Trespasser is slow, not only in the graphics department, but in the action department as well. I found it to be a snoozefest with intermittent wakeups from the narrations of Richard Attenborough and inner thoughts of Minnie Driver (Anne). Seven different dinosaurs is the limit of your competition...and to add insult to injury, they're not that challenging.
If you want to get any appreciable performance with this game, be prepared to invest in some serious hardware. I'm amazed that great looking games like Unreal and Half-Life can run silky smooth on my machine, while Trespasser is barely playable. Optimization maybe? One of the mysteries of software development I guess.
For me, playing this game was an exercise in futility and frustration which eventually ended with me simply uninstalling the game at the end, and writing this review. There were two sources to this frustration. The poor performance, as mentioned above, and the physics model.
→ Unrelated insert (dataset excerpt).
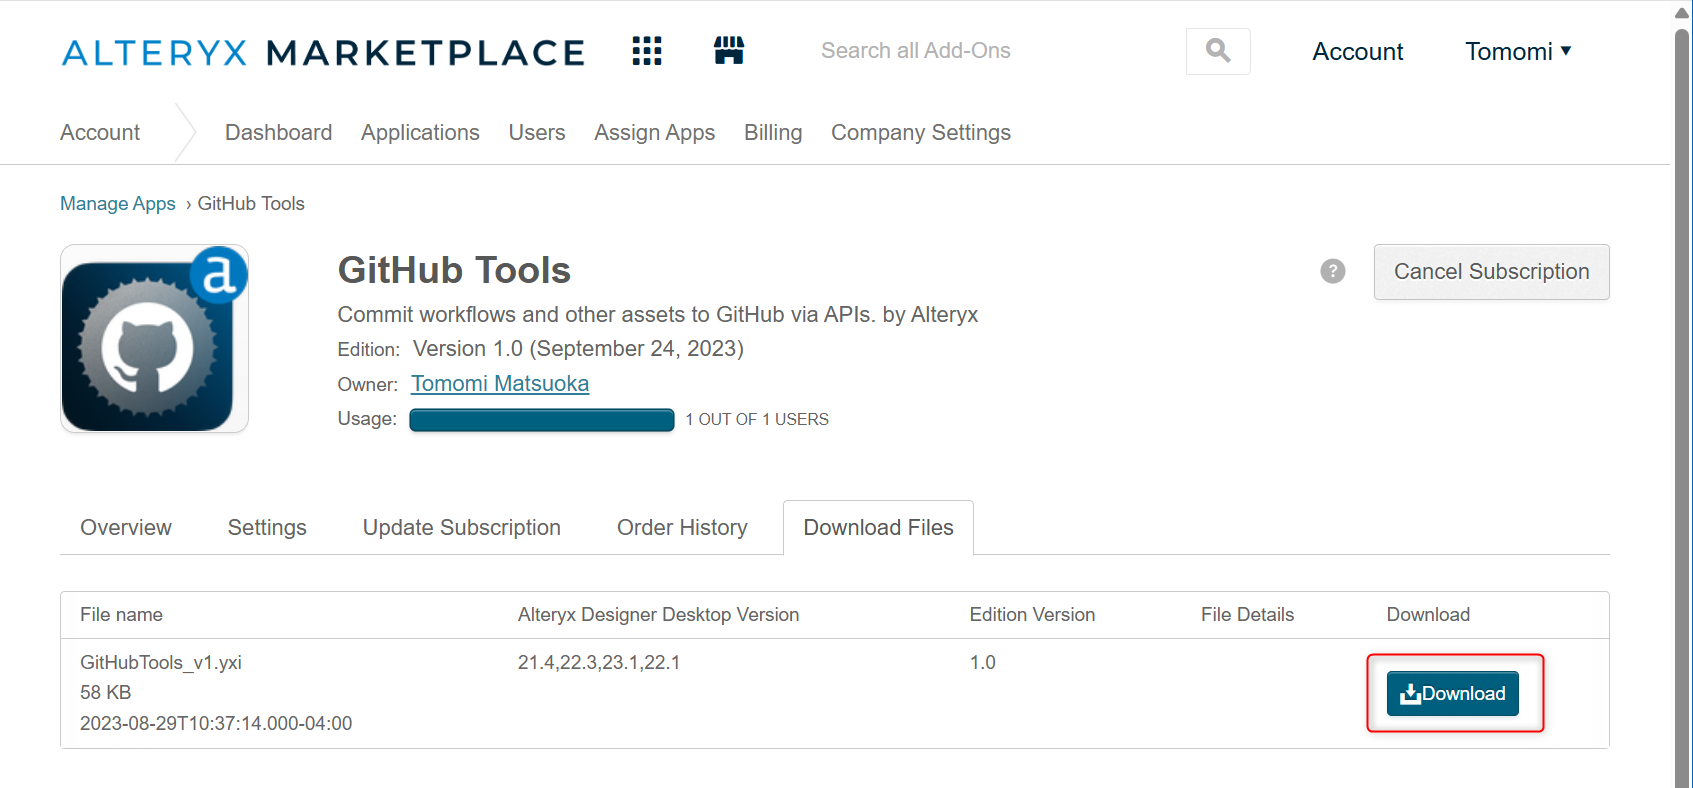
Task: Go to Manage Apps breadcrumb
Action: pos(118,204)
Most things in the environment can be interacted with in some manner. You can pick up things and throw them at dinosaurs, you can push over crates, and carry objects (like 2x4s) to use as a weapon. One of the annoying aspects of the physics model is that is doesn't allow your character to do the obvious, like climb up a hill or jump a small ditch or ascend a climbable object. They seemed to have omitted including this modeling just to channel you through the game, or cause you to undertake obnoxious and tedious tasks just so you can make it over small obstacles. Firing a weapon in Trespasser is definitely a challenge. With this game you now have to control two things while in combat. Your movement and aiming the weapon. You literally have to aim the gun and look down the sights to hit your target. This is extremely difficult when you're running, aiming, and trying to cope with slideshow performance.
I'm a big advocate of including more realistic physics modeling in games, but only if it doesn't deter from the playability. I do commend the DI development team for going out on a limb and trying this realistic physics modeling. But in its current form it just doesn't work and doesn't make for a fun gaming experience.
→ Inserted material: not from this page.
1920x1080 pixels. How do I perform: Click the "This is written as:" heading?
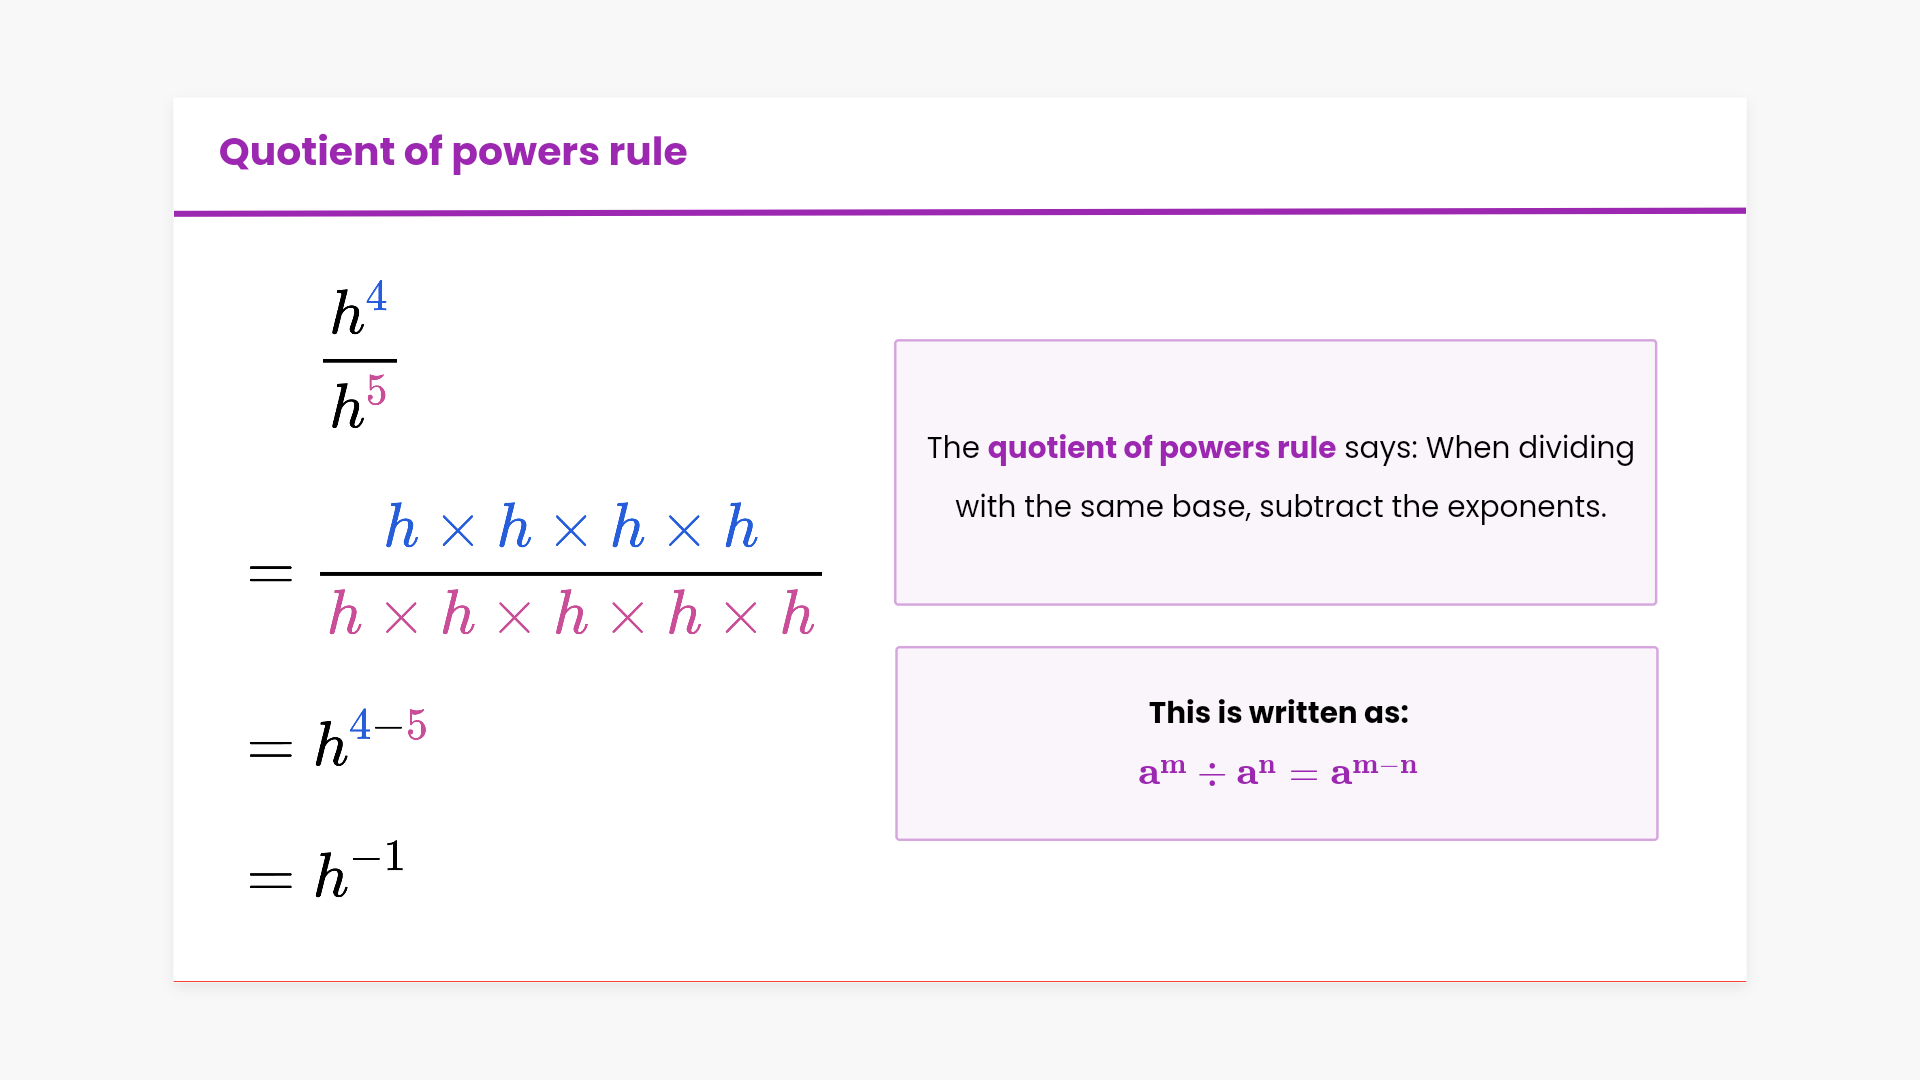1278,713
DI touts Trespasser as "The Evolution of First-Person 3D Gaming." Hardly. I do give DI credit for taking a chance on their real-time physics modeling, and this is the only reason this game didn't get a one star rating. Ultimately, Trespasser falls flat on its face during the implementation of the physics, making the game unbearable to play. Top it off with the need to have a Cray supercomputer on your desk, and you've got another coaster for your collection. If you're looking to spend your money (and time) on a 3D shooter, go out and buy Half-Life, Heretic II, or Shogo: MAD. Save Trespasser for an object of curiosity at the bottom of the bargain bin...and then buy it only if you have some extra cash to burn.